Work order
I would like every line of the records below that contains the word "agent" copied.

==== Material provided

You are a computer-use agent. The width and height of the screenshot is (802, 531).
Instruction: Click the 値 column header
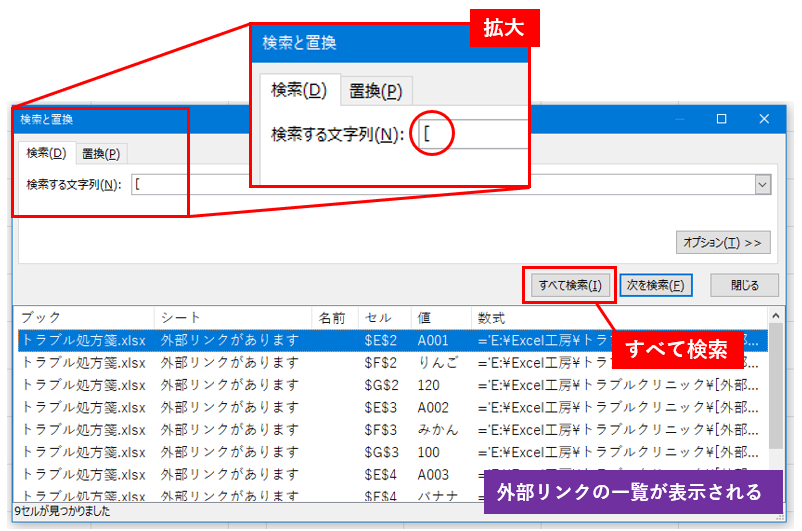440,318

========
==== Material provided

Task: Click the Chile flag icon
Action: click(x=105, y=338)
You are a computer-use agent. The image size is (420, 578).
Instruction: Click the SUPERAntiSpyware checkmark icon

========

Written solution
You are a computer-use agent. The width and height of the screenshot is (802, 531).
You are a computer-use agent. The image size is (420, 578).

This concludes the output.